ECB’s Lagarde: Should Guard Against Premature Withdrawal of Support
7 October 2020
By David Barwick – FRANKFURT (EconoStream) – It is important that the support measures of the European Central Bank not be removed too soon, ECB President Christine Lagarde said Wednesday.
In a written interview with Harvard International Review, Lagarde, according to a text provided by the ECB, said that reaching the central bank’s inflation objective required substantial stimulus.
Asked what long-term economic effects she expected from the ECB’s guarantee of a safety net of policy steps until at least mid-2021, Lagarde avoided answering, focussing instead on the need for authorities to respond to the shock of the pandemic. The ECB’s contribution has ‘contributed to avoiding an even deeper recession and a credit crunch that would have left deep and long-lasting scars on our economy’, she said.
‘However, we should guard against the premature withdrawal of these support measures’, she continued, which is why the ECB announced its intention to leave them in place until the crisis has passed, and in any case until the end of June 2021.

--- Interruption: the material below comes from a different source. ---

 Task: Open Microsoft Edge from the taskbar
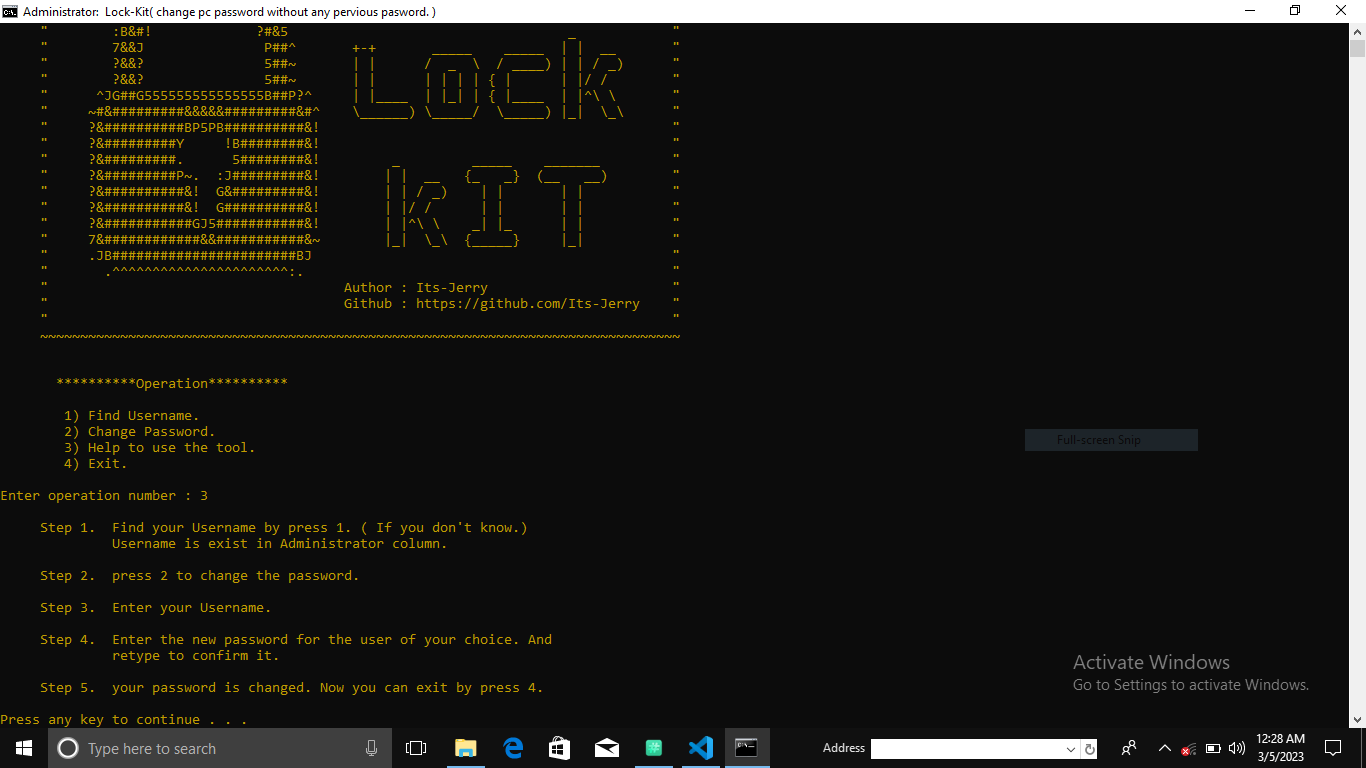pyautogui.click(x=513, y=747)
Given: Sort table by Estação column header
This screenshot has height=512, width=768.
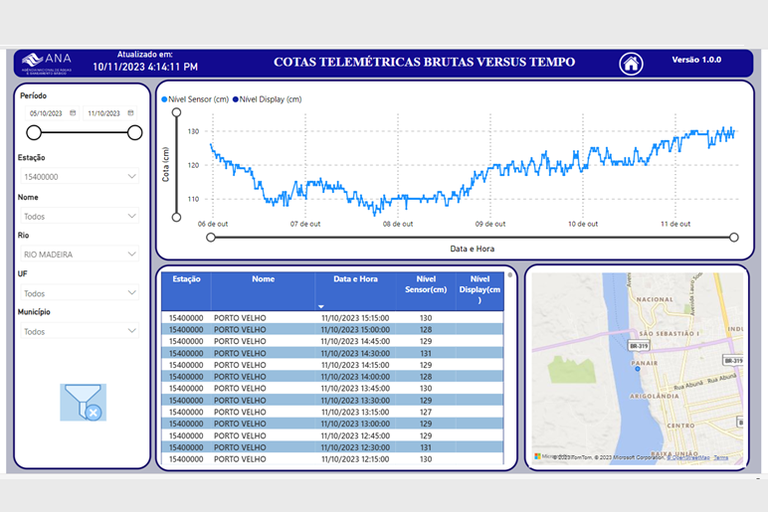Looking at the screenshot, I should coord(186,280).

The ECB’s third series of targeted longer-term refinancing operations (TLTRO III) is ‘of great importance to ensure the flow of credit to especially smaller and medium-sized firms and to households’ she said, and has made it possible to avoid an adverse feedback loop.
Although financing conditions have improved, ‘inflation is still very distant from levels in line with our inflation aim’, she said. ‘So we need to maintain an ample monetary policy stimulus to reach our objective.’
Lagarde noted that job retention schemes had been effective in containing unemployment, the jobless rate would nevertheless show ‘a significant increase’ over coming quarters, rising from 7.3% in 1Q 2020 to a projected 9.5% in 2021 and then improving to 8.8% in 2022.